The One That Didn't Get Away

I don't remember my age and some of the details are a little fuzzy but here is the story of the largest bass I have ever caught close to 20 years ago.

It was summer and I was wanting to practice on some fly fishing for our family vacation in Colorado at the end of summer. There was a set of sandpits about a mile from our house. It was just a phone call for permission and a short bike ride down the road and I would be fishing. I had been down there numerous times as I never have been able to fish enough.

I either had a mosquito pattern or a elk hair caddis tied on. I almost always fly fish with one of those 2 patterns for bluegill. I remember casting for bluegill then pulling my line in to entice a strike. As I was pulling in the line I noticed a fish rise to a dragonfly about 20 feet off shore. The water neer the bank was perfectly calm. Towards the middle of the sandpit there was a ripple from the slight breeze we had that afternoon. The fish had risen right where the water went from calm to ripple.

Instantly I pulled the rod up and began whipping the fly back and forth and landed the fly in the exact spot the fish had risen. Almost instantly the fly was engulfed and I pulled up on the rod tip. The fight of a lifetime was on.
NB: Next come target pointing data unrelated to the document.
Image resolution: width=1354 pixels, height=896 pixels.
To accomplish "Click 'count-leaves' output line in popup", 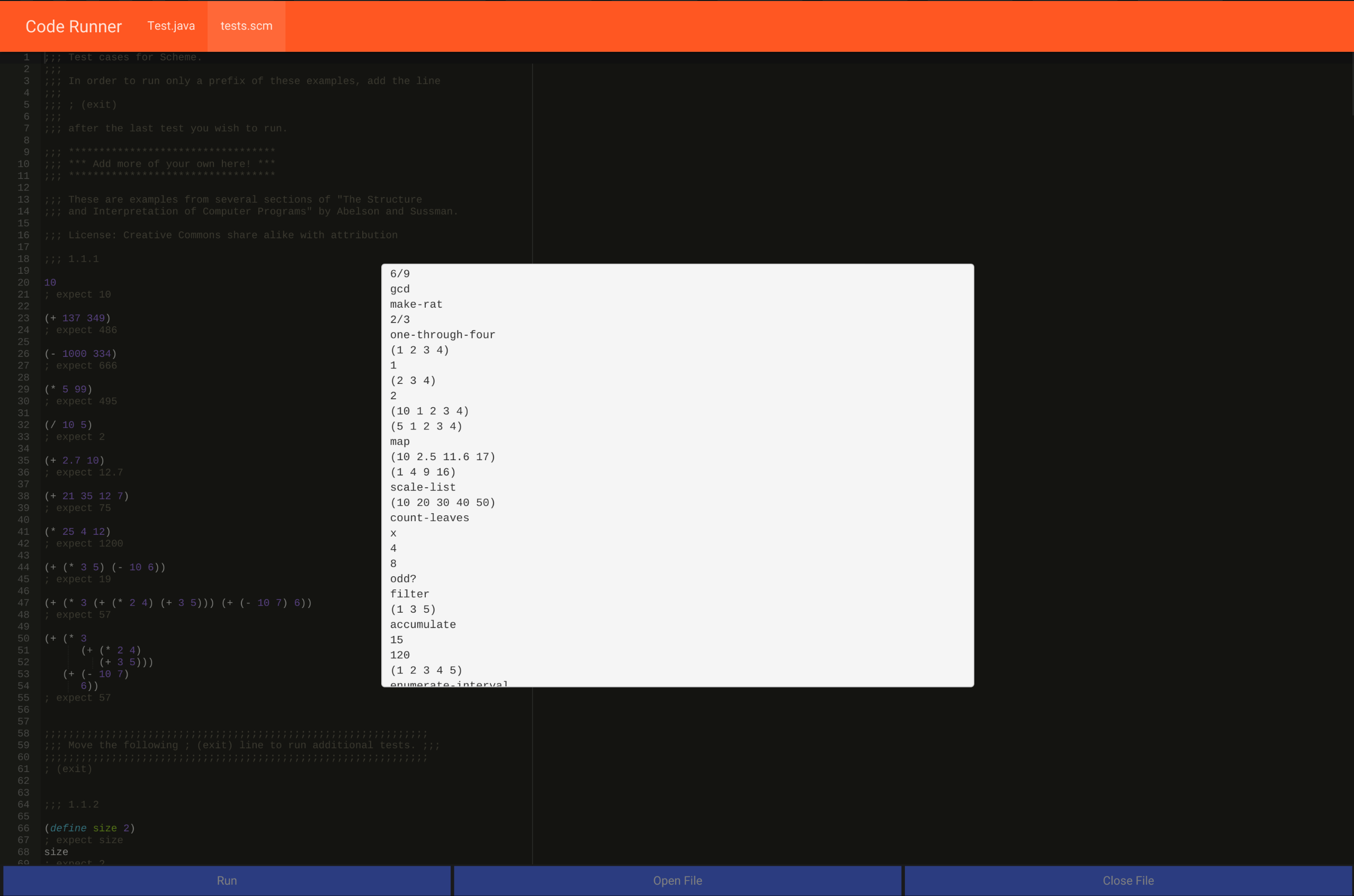I will (429, 518).
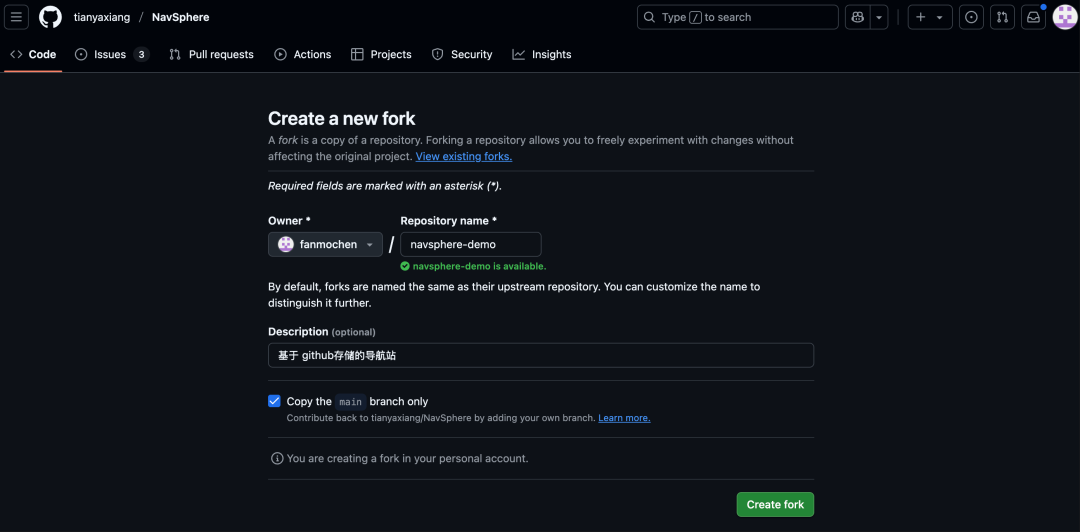Focus the Description text field
Viewport: 1080px width, 532px height.
[x=540, y=355]
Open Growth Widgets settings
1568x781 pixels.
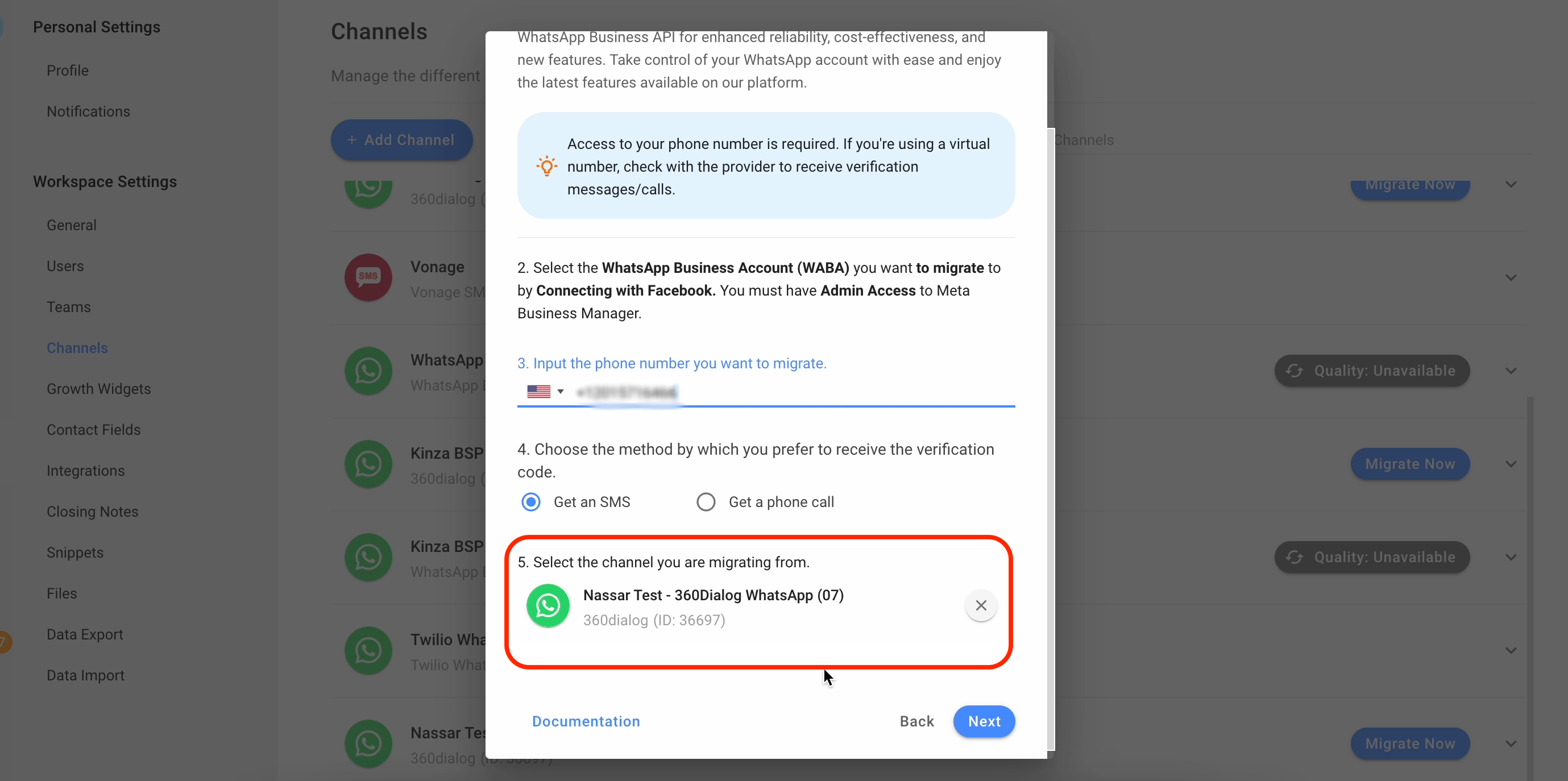tap(98, 389)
I let the fish run while putting a little pressure on the spool. Not too much since I only had 2 pound tippet and didn't want to break the line. I would reel her in a little then she would go on one of her long runs. My heart was beating hard the whole time. The world slowed down around me and for about 20 minutes I battled the fish. She jumped clean out of the water a couple times. I wondered how I would ever get that big of fish into shore without breaking the line. I wanted that fish more than I had ever wanted anything before. If I lost her it would be devestating.

Finally I got her close to shore where she wrapped up in some moss. I didn't even hesitate to go in after her. I slid one hand under her belly and reached in her mouth with the other. I had her on shore. There was nobody else around to witness the beauty of the catch. I couldn't just release her. I had to get a picture. I quickly found some strong fishing line on the shore and made a stringer so I could leave her in the water while I rode home to get a bucket.

I rode the bike as fast as it would go up hill all the way to the house. I ran inside and breathlessly asked Mom to get the camera ready and tried to tell her the whole story in 3 seconds while I was back out the door. I grabbed a 5 gallon bucket out of the garage and rushed back to the sandpit.

I filled the bucket with water and put the fish in it headfirst. The fish was so big the tail stuck out the top of the bucket. I rode home quickly again. Mom was outside with a camera. We took a couple of pictures then I grabbed the deliar out of my tackle box and weighed it. It went 7 1/2 pounds.

I took it back down to the sandpit and turned it loose. I made sure to hold it by the tail and move it back and forth in the water until it swam off on its own.

I still don't know how I ever got that fish in with 2 pound tippet. I don't remember much else about that day but I do know I had a smile on my face the rest of the day. Even now, anytime I think back about that day, I get a proud smile on my face.